**Goal of the exercise**
Beginning at the line with "Given: Click the", please repeat each line exactly through the end of the records below, including that first line and the last, but no pictures.

── Exercise input ──

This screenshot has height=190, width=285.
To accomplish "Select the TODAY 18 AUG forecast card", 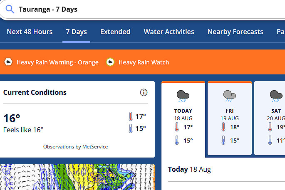I will 183,119.
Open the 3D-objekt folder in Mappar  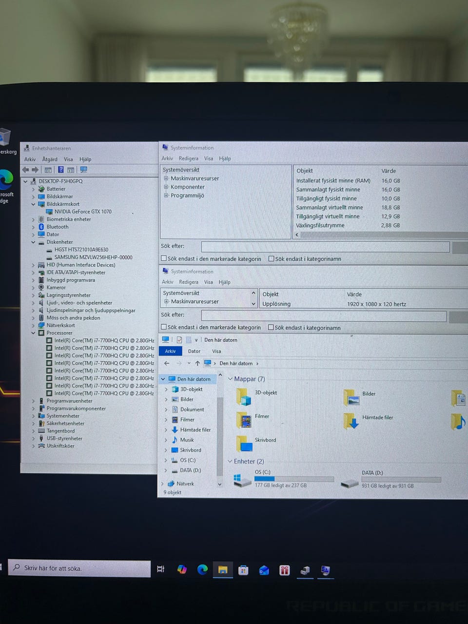244,397
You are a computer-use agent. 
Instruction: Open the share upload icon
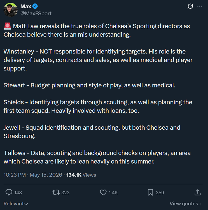(198, 192)
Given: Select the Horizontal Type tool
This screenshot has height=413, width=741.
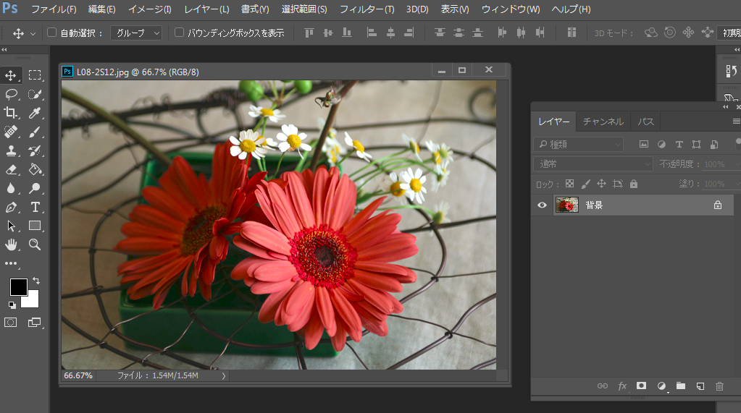Looking at the screenshot, I should (x=34, y=207).
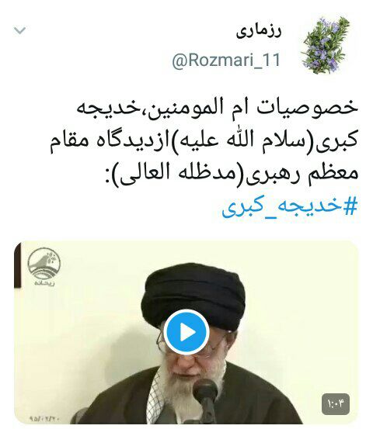Click the bird logo watermark in the video
This screenshot has height=429, width=373.
point(44,267)
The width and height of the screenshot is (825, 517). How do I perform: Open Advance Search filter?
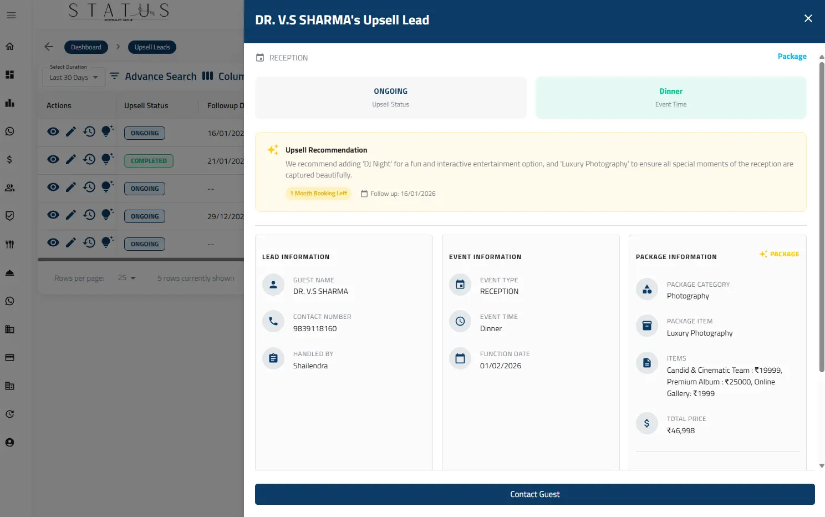[x=154, y=77]
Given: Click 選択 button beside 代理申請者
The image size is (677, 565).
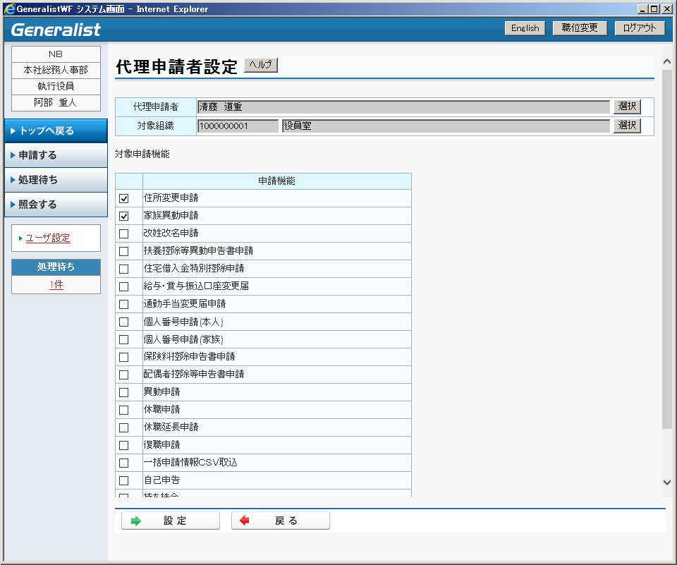Looking at the screenshot, I should 626,107.
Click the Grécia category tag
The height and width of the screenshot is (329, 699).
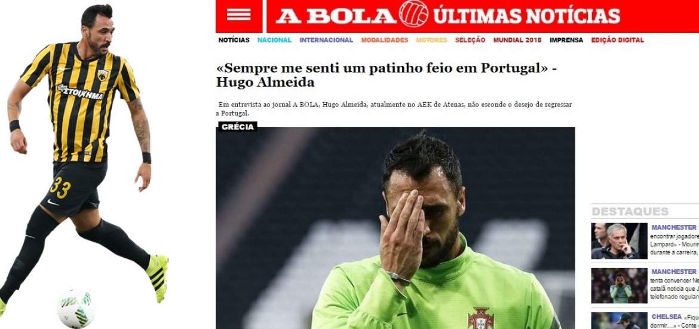[x=238, y=127]
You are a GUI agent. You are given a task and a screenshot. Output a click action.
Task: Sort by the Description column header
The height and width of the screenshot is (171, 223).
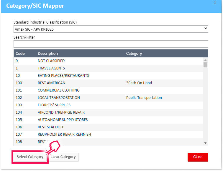coord(48,54)
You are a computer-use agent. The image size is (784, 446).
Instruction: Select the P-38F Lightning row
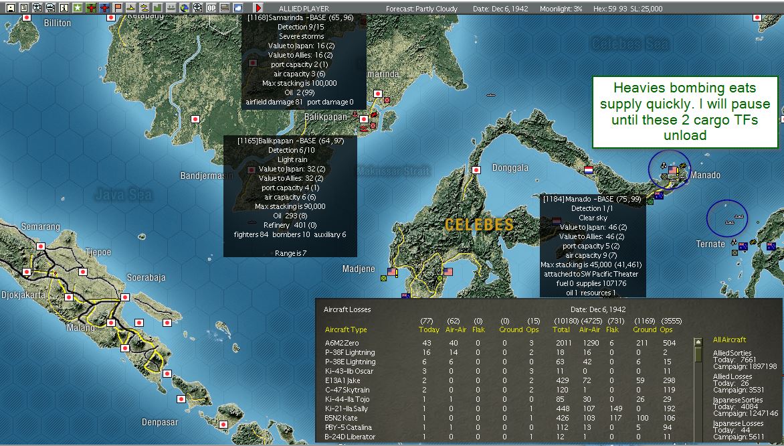pos(501,352)
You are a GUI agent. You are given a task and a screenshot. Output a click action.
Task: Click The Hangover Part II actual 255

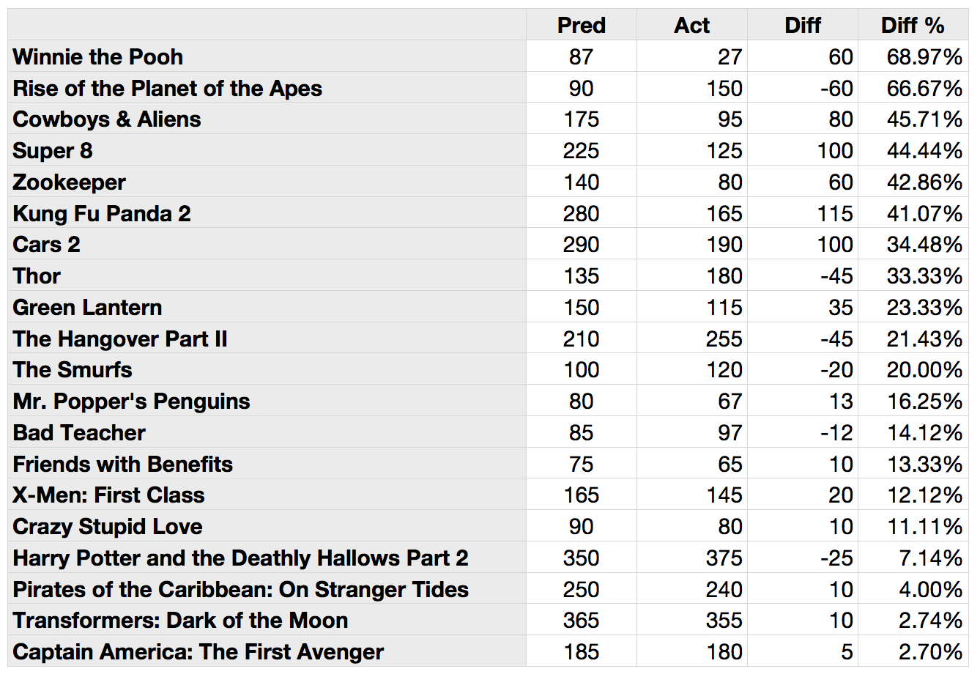(692, 339)
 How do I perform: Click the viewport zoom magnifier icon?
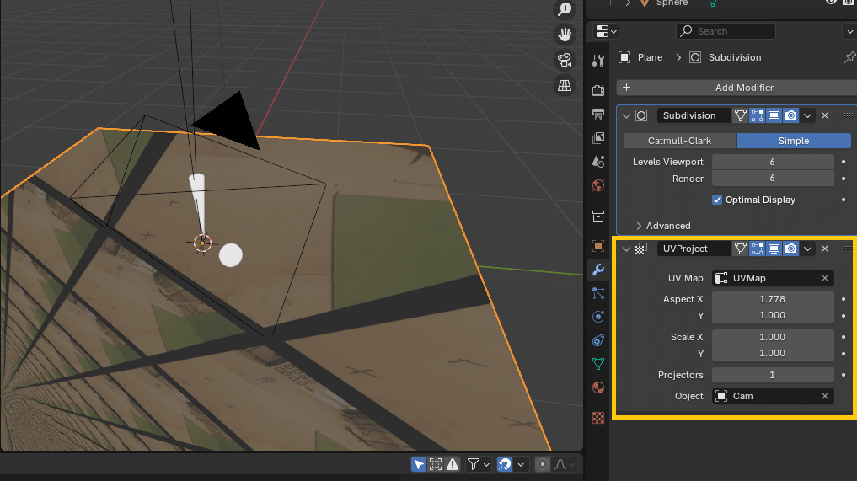[565, 9]
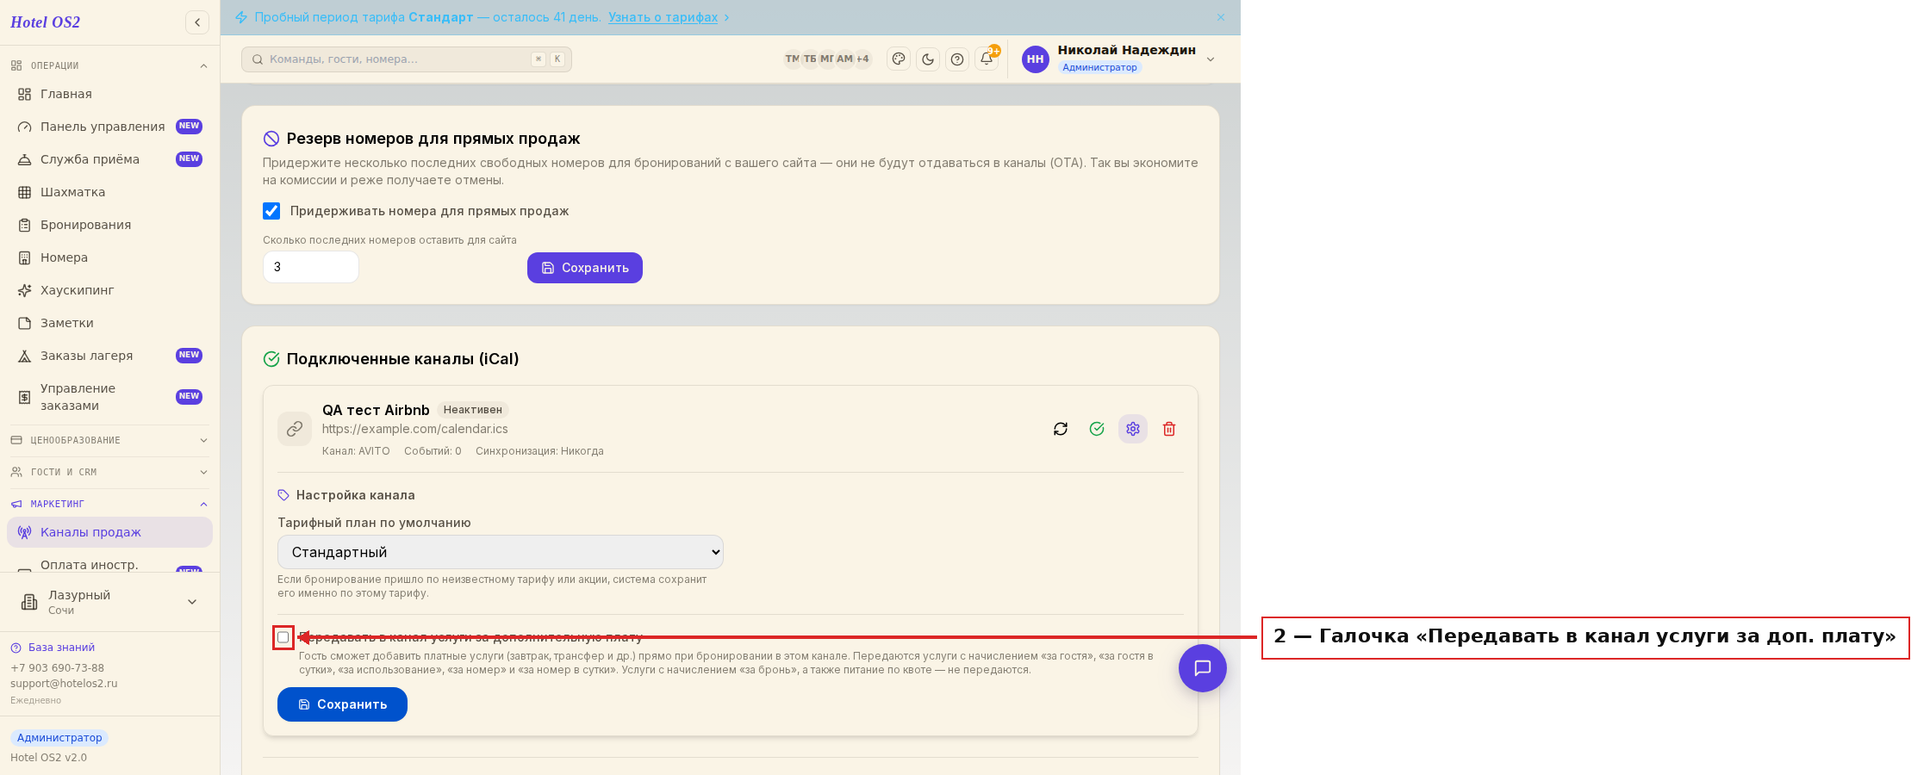
Task: Open the chat support bubble
Action: tap(1203, 668)
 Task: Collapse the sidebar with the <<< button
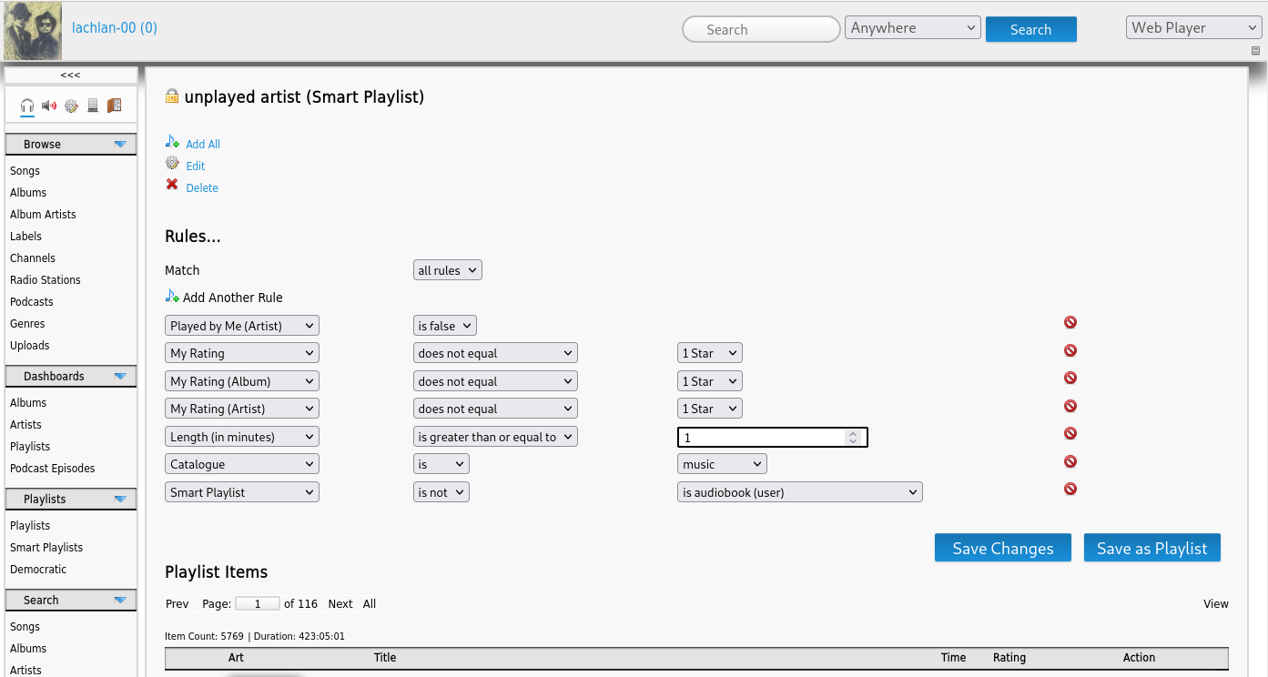tap(71, 75)
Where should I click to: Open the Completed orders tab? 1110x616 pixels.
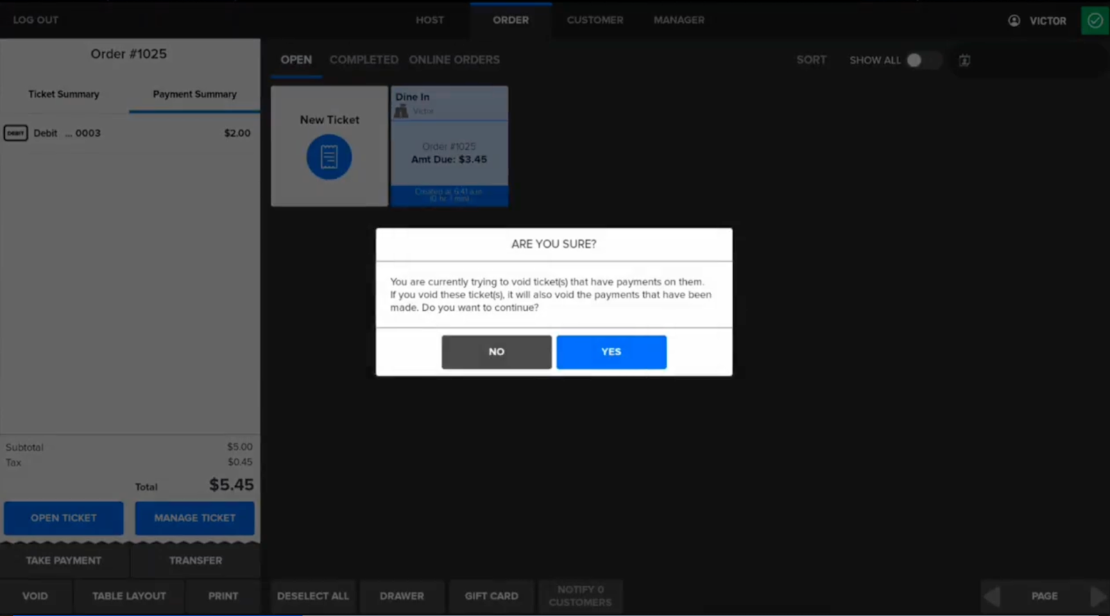pyautogui.click(x=364, y=60)
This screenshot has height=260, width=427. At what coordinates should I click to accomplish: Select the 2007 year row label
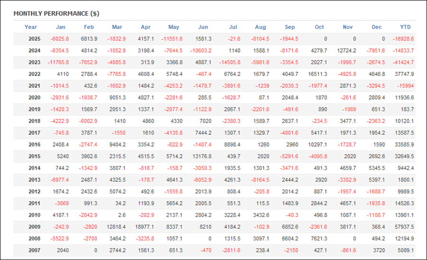point(34,250)
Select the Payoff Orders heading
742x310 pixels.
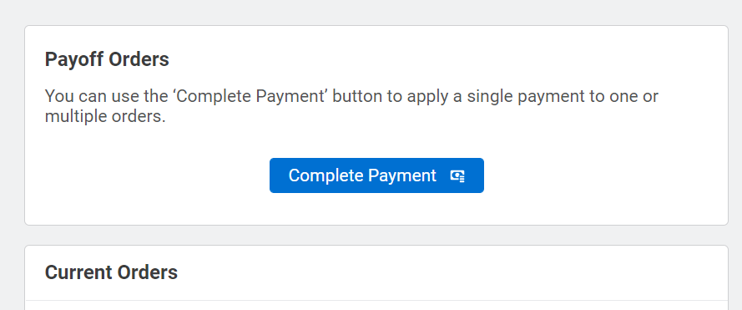[x=107, y=59]
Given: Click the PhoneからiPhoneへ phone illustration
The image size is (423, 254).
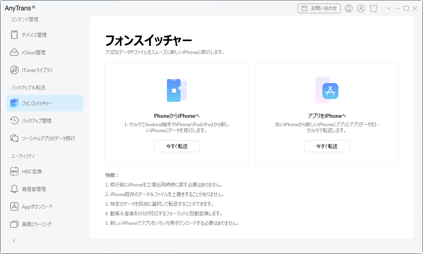Looking at the screenshot, I should (x=176, y=90).
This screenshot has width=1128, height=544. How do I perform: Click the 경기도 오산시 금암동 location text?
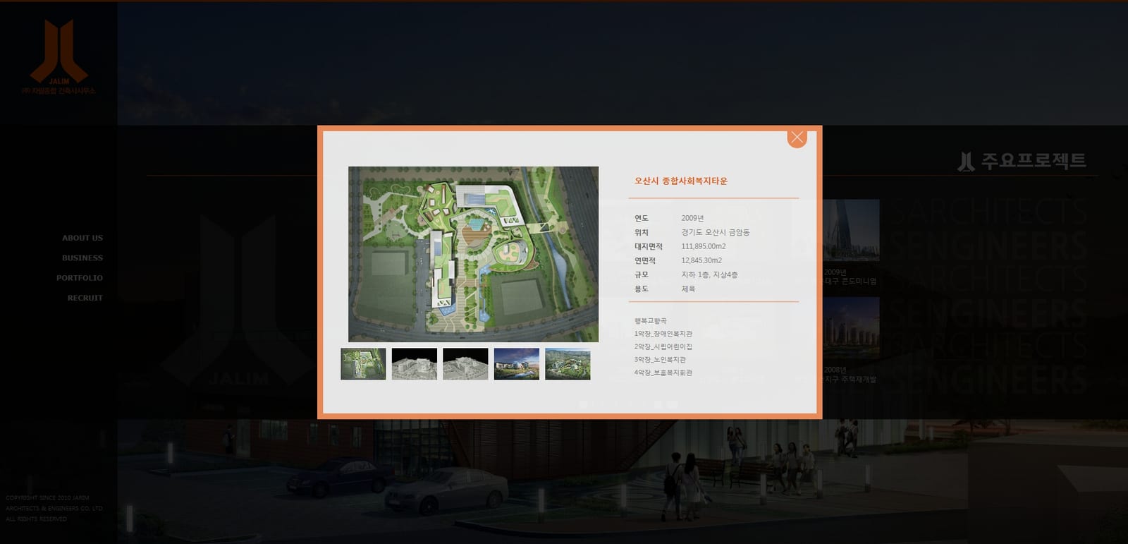pyautogui.click(x=716, y=232)
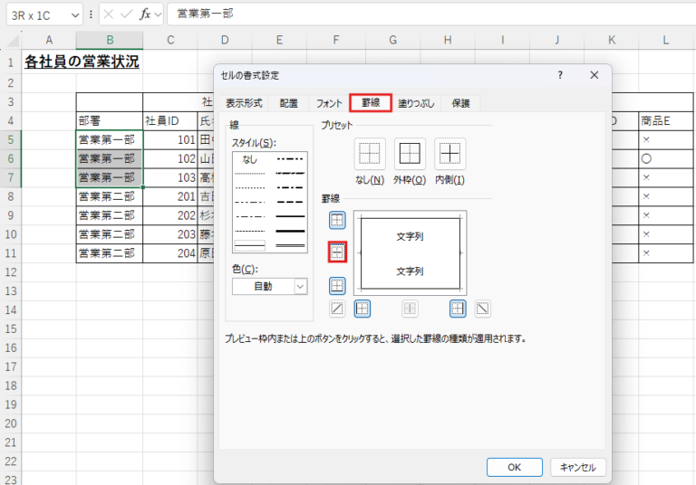Viewport: 696px width, 485px height.
Task: Click the help question mark button
Action: point(560,75)
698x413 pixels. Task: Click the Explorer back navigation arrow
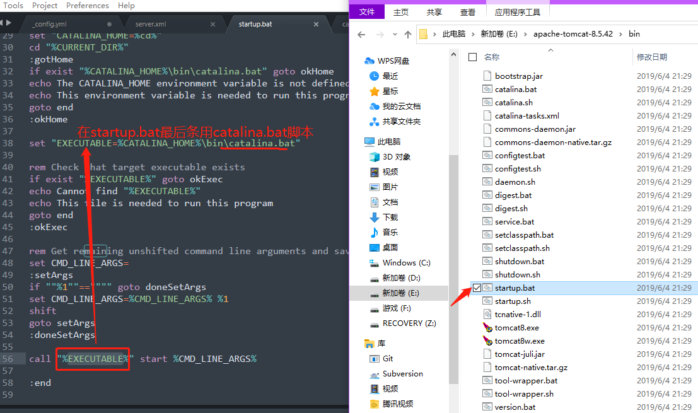(x=361, y=34)
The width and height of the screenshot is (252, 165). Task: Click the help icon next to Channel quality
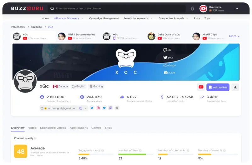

───

**Written answer**
Given: Click the PhoneからiPhoneへ phone illustration
The image size is (423, 254).
Looking at the screenshot, I should (x=176, y=90).
This screenshot has width=1128, height=544. How do I perform: Click the 경기도 오산시 금암동 location text?
pyautogui.click(x=716, y=232)
Viewport: 696px width, 485px height.
Task: Click the help question mark button
Action: point(560,75)
698x413 pixels. Task: Click the Explorer back navigation arrow
(x=361, y=34)
The width and height of the screenshot is (252, 165). Task: Click the help icon next to Channel quality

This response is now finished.